Lo había visto en París en un anticuario y su padre se lo regaló sin dudarlo. Toda la casa parecía un museo porque eran amantes de ese tipo de piezas. Una fortuna en muebles, una fortuna en acciones y empresas, pero ni todo el dinero del mundo podía salvarle. Como había pasado con su abuelo. Como había pasado a su madre al darle a luz. Nada de todo lo que la rodeaba tenía sentido. Cogió la toalla y se la pasó por la cara. Se cepilló su largo cabello negro porque quería que la viera lo mejor posible. Incluso se echó el perfume que había usado su madre para que la tuviera presente en ese momento y tomando fuerzas salió de su habitación para ir hasta el final del pasillo. Abrió la puerta entornada y vio que estaba pálido de dolor. Miraba hacia la ventana observando como nevaba. —Hoy nieva con fuerza. —Se acercó y se sentó a su lado. Robert Prestwood cogió la mano de su hija y sonrió. —Estás tan bella que quitas el aliento. Igual que tu madre. Emocionada forzó una sonrisa. —No me parezco ni en el blanco de los ojos. Su padre sonrió con cansancio. —Puede que ella fuera rubia, pero en todo lo demás sois igualitas. —Respiró cerrando los ojos. —Gracias, hija. —¿Por qué? —preguntó casi sin voz. —Por permitirme sentirla de nuevo a través de ti. Percibir su olor… Solo en tu piel ese perfume huele igual.

—Abrió los ojos y sonrió. —¿Me harás un favor? —Lo que quieras. —Acuérdate de ponerme en el traje un pañuelo con ese aroma, ¿quieres? Ambos sabían a qué traje se refería y las lágrimas corrieron por sus mejillas. —Claro que sí. —Ya está todo arreglado. No tienes que preocuparte por nada. —Lo sé, papá. —Te quiero muchísimo, hija. Sollozó y se agachó para abrazarle. —Y yo a ti. Te quiero, te quiero tanto… —Lo sé. Y lo que más siento es no poder estar a tu lado si me necesitas. —No te preocupes por eso. —Si tienes algún problema fíate de Rainer. —Apretó su mano. —De Paul Rainer, ¿me oyes? —Sí, papá. Ya me lo has dicho antes. Ha sido tu hombre de confianza media vida y nunca te ha fallado. —Exacto. De nadie más. —Lo he entendido —susurró para que se calmara. Besó su mano—. No debes preocuparte por mí. Robert suspiró del alivio antes de sentir un fuerte dolor en el vientre que le hizo gemir. — Ha llegado la hora, no lo soporto más.

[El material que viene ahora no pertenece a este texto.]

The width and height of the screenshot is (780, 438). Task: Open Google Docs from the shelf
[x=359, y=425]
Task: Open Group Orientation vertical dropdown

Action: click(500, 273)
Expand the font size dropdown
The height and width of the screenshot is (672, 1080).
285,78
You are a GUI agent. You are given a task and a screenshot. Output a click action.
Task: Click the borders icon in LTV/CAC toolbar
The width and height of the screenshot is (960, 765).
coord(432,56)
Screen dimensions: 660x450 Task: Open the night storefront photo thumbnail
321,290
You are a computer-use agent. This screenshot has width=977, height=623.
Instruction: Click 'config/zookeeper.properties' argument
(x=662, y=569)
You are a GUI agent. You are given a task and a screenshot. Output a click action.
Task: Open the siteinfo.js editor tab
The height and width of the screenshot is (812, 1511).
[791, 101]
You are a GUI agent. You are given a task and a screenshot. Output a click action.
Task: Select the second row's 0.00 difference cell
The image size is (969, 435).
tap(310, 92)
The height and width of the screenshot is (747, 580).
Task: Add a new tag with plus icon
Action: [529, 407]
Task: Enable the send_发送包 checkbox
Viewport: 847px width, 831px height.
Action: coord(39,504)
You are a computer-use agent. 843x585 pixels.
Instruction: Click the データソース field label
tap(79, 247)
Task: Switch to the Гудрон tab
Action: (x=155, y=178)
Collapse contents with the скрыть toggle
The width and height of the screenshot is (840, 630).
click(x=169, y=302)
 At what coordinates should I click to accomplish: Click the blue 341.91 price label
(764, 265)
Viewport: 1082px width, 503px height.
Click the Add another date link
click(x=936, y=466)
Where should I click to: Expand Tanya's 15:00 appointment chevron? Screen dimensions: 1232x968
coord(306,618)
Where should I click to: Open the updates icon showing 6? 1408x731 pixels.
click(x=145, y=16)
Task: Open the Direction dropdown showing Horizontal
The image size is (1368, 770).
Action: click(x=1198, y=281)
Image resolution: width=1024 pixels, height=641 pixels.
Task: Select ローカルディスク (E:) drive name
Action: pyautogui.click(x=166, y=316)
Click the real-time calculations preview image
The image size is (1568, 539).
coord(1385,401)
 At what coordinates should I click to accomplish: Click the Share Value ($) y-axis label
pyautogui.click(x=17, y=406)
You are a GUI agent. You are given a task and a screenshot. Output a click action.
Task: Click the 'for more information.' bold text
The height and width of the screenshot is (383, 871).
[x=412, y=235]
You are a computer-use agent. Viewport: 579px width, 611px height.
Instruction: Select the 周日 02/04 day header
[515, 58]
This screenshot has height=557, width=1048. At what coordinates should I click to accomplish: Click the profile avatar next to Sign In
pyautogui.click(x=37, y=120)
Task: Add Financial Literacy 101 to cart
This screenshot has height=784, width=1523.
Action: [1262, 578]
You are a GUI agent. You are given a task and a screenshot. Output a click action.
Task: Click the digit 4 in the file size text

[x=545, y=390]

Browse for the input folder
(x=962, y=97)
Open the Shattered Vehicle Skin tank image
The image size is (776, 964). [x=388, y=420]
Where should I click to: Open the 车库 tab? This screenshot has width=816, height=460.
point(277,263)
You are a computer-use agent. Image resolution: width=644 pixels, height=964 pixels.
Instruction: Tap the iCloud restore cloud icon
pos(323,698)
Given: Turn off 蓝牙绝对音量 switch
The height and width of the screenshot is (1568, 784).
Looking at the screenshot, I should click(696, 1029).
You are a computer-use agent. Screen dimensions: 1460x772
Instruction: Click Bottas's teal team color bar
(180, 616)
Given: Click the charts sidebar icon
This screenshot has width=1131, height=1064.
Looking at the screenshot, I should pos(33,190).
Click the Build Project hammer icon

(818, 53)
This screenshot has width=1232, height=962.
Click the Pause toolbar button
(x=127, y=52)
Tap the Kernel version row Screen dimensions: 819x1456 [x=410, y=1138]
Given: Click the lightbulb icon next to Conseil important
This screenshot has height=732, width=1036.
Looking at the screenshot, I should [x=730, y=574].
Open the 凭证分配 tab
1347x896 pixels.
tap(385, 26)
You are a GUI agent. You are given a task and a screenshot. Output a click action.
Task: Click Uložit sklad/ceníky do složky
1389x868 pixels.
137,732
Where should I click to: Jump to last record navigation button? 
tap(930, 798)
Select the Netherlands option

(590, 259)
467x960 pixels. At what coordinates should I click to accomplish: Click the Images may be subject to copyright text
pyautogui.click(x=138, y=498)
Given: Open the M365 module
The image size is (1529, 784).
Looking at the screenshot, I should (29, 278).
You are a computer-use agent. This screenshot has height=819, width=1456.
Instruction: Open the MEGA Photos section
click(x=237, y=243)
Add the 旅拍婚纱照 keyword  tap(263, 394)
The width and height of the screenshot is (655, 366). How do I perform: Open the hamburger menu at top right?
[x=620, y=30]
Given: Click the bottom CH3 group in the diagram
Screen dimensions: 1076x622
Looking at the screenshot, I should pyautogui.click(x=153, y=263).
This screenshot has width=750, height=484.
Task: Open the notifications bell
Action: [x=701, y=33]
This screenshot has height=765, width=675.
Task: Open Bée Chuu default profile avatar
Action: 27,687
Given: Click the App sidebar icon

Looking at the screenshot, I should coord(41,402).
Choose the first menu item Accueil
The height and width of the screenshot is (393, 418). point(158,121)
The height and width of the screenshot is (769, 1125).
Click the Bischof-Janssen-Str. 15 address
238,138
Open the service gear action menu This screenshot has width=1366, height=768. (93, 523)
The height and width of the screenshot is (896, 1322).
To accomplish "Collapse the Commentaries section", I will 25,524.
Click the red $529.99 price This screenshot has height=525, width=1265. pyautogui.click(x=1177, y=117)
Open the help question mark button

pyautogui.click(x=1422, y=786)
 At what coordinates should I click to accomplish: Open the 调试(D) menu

—Lo sé. —Se agachó y le besó en la mejilla. —Te quiero. Su padre acarició su cabello con ternura. —Mi niña… Mi preciosa niña… Te deseo toda la felicidad del mundo. Espero ver desde el cielo que encuentras un hombre que te merezca. — Ella miró a la enfermera que tenía la jeringa preparada y asintió con todo el dolor de su corazón. Esta se acercó al gotero y la inyectó. Larlene sonrió a su padre. —Un hombre que te proteja. Que te haga feliz. Eso es lo más importante. —Lo intentaré. Pondré un anuncio. Su padre sonrió. —Siempre me ha encantado tu sentido del humor… No lo pierdas nunca, mi niña hermosa… —Su padre empezó a quedarse dormido. —No lo pierdas nunca. Sin aliento vio como su respiración se relajaba y al cabo de unos minutos la enfermera tocó su hombro. —Ya no siente nada, señorita Prestwood. Ya no hay dolor. Mirando el rostro de su padre asintió y se echó a llorar besando su mano que parecía muerta entre las suyas. Sin poder soportarlo la soltó y corrió hacia su habitación encerrándose para echarse a llorar rota de dolor. Puede que aún estuviera allí, pero aunque su corazón estuviera latiendo su padre acababa de morir y sintió que se le rompía el alma.